Figure 4. Representative ESRD patient with progressively increasing fibrosis. ΔS/So maps at the base, mid ventricle, and apex along with the corresponding bullseye plot at baseline (A-D) and follow up (E-H) in a patient with ESRD. At baseline minimal and scattered elevations in ΔS/So are observed primarily at the interventricular septum towards the base of the heart.
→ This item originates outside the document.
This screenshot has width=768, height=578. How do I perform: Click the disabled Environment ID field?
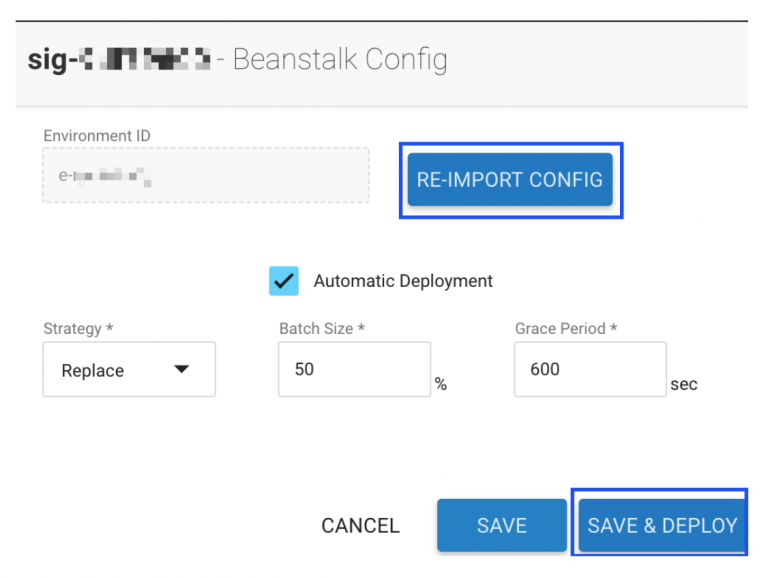click(205, 176)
After one year substantial elevations of ΔS/So are evident in the interventricular septum across many slices of the LV. Divergence increased by 22.0 AU in this patient over the course of one year. Elevated ΔS/So are consistent with reactive fibrosis3.

Figure 5. Quantifying increased fibrosis in patients with ESRD. (A) Ventricular ΔS/So and (B) divergence increased in all but 1 patient over one year. (C) The global impact of increased fibrosis on cumulative distributions of ΔS/So can be appreciated by comparing baseline (black) and follow up (red) scans to a healthy standard simulation (gray) from our established cohort. A rightward shift in ΔS/So values is consistent with reduction in MT from fibrosis. When comparing follow up to baseline scans among almost all individuals, a significant rightward shift in distributions over one year was observed, consistent with increased global fibrotic burden.